The face B is much more significant. Indeed the scene displays from left to right and presents the woman in purple holding in her arms a child. She is also surrounded with children among whom a yellow-dressed one plays cymbals. These characters form a procession to the right of which is held a lion. It is in fact a costume worn by two people, evoking the dance of the lion made during certain occasions as here the Children Party. This party is generally held in spring which explains the image of the cherry tree branch, symbol of the spring, on the face A of the vase. Besides, this dance is a mythological reference and belongs to a frequent ornamental directory in chinas of the period of Transition. It is indeed a dance bringing Happiness and Prosperity and which finds its origin in a myth older than the Tang period (618-907). Legend has it that one day a lion came down from his mountains to feed in a village. The adults, frightened, would have fled the village leaving behind them the hidden children. The lion attracted by these children would have aroused a wave of panic, a spring of a heavy crash, pushing him to the flight. The tradition wants that this dance of lion is made in memory of this events. Besides, the color of the lion is not insignificant. Choosing the yellow, in addition to the possible will of realism, symbolizes the kindness and the power of the emperor, testifying of a certain imperial propaganda in the well-read circles.
The face C represents the end of the procession. The woman dressed in purple is still present, surrounded with children, who are this time dancing. There is an upper register of mountains appearing of one stratum of clouds above this scene. These mountains have a double symbolism. It is above all about the legendary representation of the mountain from which the lion came down. The second symbolic is linked with the Taoism in which mountains are the vectors of the prosperity and the eternal life.

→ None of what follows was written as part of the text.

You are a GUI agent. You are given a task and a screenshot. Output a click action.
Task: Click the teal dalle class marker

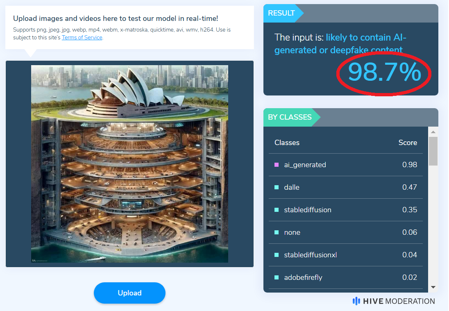point(277,187)
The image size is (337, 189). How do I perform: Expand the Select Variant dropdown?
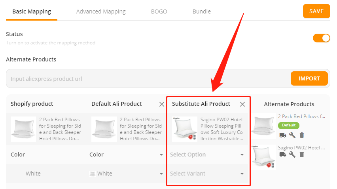click(x=207, y=174)
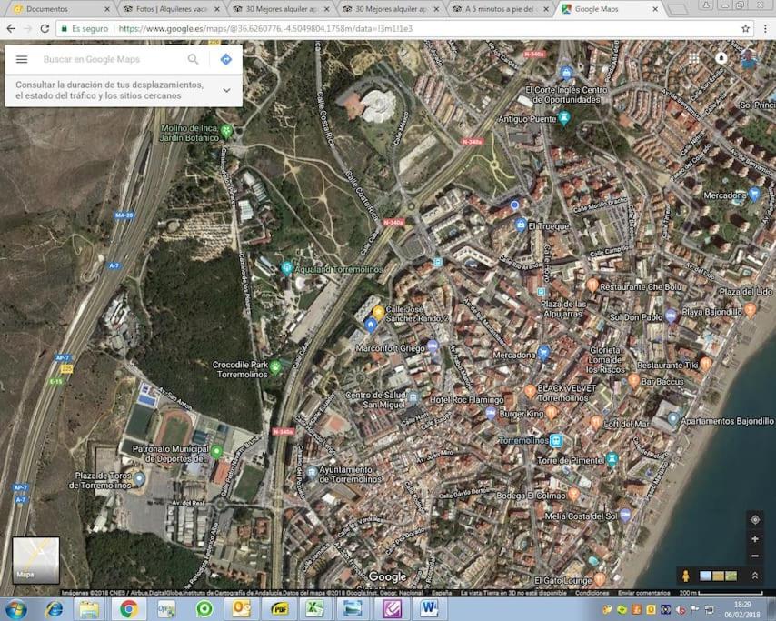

The lid of the vase is decorated with servants, recognizable in their too-large clothes and represented in a green and picturesque space. The set of decorations highlights the public for whom these chinas are intended. The symbolic representations show well that they are addressed to a public of men of letters and cultivated people, whereas the natural representations correspond to the picturesque landscapes of the very fashionable chinoiseriesin the European courts.